The successes were many. In 2006, for example, it made a loan to Toyola Energy, Ltd., a company in Ghana that manufactures and sells energy-efficient cookstoves that replace charcoal, wood or dung. Toyola has since sold more than 250,000 cookstoves, and each one eliminates five tons of carbon emissions that E+Co helped the firm monetize by selling carbon credits to Goldman Sachs.

E+Co's model had a heavy emphasis on technical assistance to its borrowers by helping with market assessment, business plans and the like. It followed up with seed loans ranging from $25,000 to $500,000 at 8% to 12% and expansion capital later on. An independent investment committee made up of financial professionals approved all loans.

According to co-founder and former CEO Christine Eibs Singer, who left the fund in January, technical assistance was the firm's top risk mitigation strategy and a necessary component to its success. But it cost 30 cents for every dollar loaned in seed capital. Since it was not funded by grant dollars, E+Co typically could not recoup this investment until a later stage in a company's development when it sought expansion capital, which was both lower risk and more profitable for E+Co.

In fact, Singer had complained for years that E+Co itself never had the working capital it required. But not until early 2011 did the fund's board begin to have concerns about the fund's loan portfolio.

"Repayment rates were dipping, and the data was inconsistent," Usher says, describing the red flags. "There was staff turnover, and a lack of information [regarding] what was really going on in the field."

The fund, meanwhile, was in the throes of building a new private equity platform. Singer invited Aidun, whose legal practice was private equity, to join and oversee the effort.

In November 2011, Aidun officially joined E+Co as co-managing director, alongside Singer,  and was charged with overseeing administration, finance and investments.
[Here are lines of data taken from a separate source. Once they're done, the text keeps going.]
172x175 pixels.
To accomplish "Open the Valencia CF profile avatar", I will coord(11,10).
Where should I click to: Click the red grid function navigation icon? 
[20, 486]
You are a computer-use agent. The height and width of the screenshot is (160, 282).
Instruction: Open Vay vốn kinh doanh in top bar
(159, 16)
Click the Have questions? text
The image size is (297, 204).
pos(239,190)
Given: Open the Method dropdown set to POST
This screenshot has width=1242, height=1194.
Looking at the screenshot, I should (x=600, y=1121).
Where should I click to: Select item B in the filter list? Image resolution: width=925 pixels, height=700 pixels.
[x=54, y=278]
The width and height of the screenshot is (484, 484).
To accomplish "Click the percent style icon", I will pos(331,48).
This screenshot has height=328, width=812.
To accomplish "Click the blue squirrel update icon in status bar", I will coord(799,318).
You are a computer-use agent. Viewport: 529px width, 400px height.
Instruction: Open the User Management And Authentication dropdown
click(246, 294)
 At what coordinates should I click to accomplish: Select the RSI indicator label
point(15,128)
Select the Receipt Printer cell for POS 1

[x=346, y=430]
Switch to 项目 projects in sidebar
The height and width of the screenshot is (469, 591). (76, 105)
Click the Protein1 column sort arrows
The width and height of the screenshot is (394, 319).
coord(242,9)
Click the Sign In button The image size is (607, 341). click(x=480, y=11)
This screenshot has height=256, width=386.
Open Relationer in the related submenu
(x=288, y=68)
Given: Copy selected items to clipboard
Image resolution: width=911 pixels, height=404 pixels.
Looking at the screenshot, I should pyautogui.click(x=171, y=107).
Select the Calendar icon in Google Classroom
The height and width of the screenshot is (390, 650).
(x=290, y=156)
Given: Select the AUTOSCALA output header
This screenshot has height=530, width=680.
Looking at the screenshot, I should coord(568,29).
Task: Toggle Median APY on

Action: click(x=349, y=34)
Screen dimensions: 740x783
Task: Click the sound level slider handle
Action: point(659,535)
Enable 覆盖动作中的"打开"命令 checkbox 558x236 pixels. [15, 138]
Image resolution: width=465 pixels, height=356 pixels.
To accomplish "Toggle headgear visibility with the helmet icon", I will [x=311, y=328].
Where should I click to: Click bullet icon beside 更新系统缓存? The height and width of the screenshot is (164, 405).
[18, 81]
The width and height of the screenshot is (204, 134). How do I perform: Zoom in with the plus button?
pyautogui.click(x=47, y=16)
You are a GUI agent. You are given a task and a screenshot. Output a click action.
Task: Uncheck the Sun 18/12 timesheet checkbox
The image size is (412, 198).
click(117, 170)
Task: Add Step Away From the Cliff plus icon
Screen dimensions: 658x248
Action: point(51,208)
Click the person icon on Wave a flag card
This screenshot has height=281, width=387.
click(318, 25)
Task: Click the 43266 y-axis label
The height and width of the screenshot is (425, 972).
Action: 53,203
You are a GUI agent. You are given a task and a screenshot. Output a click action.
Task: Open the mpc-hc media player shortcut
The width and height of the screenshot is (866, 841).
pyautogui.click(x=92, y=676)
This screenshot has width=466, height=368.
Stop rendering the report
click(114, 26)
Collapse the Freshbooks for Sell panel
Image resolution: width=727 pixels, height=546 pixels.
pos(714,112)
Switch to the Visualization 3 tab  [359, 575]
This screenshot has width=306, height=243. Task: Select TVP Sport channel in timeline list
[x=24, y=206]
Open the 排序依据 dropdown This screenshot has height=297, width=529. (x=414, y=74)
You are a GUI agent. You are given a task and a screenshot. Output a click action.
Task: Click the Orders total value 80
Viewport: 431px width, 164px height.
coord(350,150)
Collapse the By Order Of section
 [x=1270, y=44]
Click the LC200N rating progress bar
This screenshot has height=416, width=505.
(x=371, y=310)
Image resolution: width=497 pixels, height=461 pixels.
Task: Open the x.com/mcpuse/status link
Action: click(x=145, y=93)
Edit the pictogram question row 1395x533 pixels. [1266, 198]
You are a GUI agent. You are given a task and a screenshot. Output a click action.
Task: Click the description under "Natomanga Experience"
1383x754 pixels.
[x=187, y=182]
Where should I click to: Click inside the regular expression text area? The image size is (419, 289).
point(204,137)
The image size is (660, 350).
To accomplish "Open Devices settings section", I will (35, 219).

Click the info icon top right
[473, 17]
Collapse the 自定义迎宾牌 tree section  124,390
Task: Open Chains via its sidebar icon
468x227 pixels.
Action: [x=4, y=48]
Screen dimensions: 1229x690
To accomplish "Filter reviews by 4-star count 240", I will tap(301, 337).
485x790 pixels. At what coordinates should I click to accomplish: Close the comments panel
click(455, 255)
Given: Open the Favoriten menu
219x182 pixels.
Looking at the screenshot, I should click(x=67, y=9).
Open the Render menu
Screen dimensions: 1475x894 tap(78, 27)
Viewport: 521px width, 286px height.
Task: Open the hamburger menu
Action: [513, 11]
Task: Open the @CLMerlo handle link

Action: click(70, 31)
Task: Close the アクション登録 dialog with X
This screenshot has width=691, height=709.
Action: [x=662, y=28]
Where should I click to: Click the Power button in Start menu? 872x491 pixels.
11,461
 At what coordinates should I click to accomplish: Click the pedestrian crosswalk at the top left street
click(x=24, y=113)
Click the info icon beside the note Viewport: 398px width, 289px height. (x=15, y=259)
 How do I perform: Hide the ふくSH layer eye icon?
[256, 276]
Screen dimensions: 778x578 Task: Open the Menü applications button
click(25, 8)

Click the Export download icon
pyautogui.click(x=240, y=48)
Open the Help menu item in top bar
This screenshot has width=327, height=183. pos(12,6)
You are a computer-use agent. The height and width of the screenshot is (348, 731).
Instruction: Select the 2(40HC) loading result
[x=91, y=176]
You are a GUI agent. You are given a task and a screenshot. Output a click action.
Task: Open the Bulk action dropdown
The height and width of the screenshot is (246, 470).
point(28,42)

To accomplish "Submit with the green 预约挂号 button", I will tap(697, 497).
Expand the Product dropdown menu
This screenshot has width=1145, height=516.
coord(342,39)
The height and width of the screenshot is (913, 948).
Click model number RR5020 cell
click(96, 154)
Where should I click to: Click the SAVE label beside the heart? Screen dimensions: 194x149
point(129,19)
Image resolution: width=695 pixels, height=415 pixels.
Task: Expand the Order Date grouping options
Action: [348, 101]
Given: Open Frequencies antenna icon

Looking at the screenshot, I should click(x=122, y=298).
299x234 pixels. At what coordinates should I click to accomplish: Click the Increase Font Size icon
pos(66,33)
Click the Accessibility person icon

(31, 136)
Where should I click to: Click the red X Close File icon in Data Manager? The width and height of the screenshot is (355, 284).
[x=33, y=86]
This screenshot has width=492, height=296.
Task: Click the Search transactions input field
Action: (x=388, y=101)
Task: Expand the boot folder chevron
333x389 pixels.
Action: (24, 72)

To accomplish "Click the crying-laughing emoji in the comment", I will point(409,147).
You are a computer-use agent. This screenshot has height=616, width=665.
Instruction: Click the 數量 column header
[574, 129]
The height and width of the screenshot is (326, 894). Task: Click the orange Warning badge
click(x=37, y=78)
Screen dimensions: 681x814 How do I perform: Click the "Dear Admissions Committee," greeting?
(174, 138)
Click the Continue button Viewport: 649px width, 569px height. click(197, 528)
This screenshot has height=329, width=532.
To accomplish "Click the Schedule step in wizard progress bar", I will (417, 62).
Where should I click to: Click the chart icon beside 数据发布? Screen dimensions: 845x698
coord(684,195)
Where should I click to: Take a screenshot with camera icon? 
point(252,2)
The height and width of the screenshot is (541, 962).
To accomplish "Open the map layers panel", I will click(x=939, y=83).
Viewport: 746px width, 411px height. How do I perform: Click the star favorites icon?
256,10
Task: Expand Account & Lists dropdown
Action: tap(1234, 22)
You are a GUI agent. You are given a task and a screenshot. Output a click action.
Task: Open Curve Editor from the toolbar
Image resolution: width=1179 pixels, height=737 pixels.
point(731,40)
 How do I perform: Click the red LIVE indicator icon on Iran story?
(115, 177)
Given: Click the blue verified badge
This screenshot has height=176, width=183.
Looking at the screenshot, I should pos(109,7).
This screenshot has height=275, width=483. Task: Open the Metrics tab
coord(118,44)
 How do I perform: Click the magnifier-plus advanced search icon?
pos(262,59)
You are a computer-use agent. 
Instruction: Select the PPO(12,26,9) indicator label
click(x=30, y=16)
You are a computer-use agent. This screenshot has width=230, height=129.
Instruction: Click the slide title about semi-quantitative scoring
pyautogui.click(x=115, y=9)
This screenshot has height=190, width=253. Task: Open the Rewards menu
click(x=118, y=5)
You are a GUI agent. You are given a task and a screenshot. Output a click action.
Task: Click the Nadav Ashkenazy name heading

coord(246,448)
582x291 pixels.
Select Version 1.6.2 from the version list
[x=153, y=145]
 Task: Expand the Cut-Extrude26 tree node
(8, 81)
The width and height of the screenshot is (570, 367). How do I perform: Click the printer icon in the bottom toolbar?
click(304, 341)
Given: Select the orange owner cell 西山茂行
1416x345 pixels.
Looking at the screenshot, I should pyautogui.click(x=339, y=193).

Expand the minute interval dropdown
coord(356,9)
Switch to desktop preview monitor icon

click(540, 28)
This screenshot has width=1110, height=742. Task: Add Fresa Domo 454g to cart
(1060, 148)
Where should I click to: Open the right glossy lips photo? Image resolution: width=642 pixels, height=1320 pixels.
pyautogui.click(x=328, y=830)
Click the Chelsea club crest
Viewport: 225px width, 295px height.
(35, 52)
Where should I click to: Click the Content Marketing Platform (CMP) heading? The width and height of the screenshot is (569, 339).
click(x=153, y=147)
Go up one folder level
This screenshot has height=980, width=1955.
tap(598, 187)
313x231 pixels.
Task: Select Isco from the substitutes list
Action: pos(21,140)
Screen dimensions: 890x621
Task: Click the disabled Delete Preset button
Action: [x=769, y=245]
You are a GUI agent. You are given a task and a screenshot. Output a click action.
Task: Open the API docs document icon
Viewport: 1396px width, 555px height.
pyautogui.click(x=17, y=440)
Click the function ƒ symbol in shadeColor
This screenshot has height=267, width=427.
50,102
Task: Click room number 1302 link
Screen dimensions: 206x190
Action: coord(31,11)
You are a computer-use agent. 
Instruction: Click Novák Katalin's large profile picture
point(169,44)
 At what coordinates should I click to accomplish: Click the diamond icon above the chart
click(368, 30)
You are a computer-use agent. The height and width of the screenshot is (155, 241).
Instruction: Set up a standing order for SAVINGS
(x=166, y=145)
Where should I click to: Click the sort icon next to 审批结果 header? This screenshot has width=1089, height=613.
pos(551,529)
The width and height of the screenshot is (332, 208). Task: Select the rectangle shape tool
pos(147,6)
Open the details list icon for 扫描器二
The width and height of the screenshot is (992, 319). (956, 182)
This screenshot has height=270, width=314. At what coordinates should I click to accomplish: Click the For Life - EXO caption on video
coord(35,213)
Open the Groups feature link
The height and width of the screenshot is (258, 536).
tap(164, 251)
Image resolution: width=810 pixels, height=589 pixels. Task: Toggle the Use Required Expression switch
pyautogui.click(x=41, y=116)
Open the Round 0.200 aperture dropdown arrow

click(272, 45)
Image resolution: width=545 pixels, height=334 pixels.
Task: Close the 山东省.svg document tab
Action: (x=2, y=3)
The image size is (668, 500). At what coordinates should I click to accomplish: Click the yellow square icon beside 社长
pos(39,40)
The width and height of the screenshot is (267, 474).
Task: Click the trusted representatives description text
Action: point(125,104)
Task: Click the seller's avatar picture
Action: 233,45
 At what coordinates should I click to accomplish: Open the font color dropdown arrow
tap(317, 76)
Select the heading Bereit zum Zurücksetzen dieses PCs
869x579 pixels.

At the board's request, he, along with the new CFO and CIO he had hired, took a deep dive into the organization's finances and portfolio.  

"When we took over the portfolio, we immediately knew there were some big losses," he says. "We went straight to the lenders and said we cannot certify that we are in compliance with the covenants. [We said] we're starting to examine the portfolio, and when we're done, we will come back and tell you more."

The trio concluded that with approximately 140 investments in 90 companies in 20 countries with an average value of $200,000, the complexity of the fund's portfolio had outgrown its financial systems.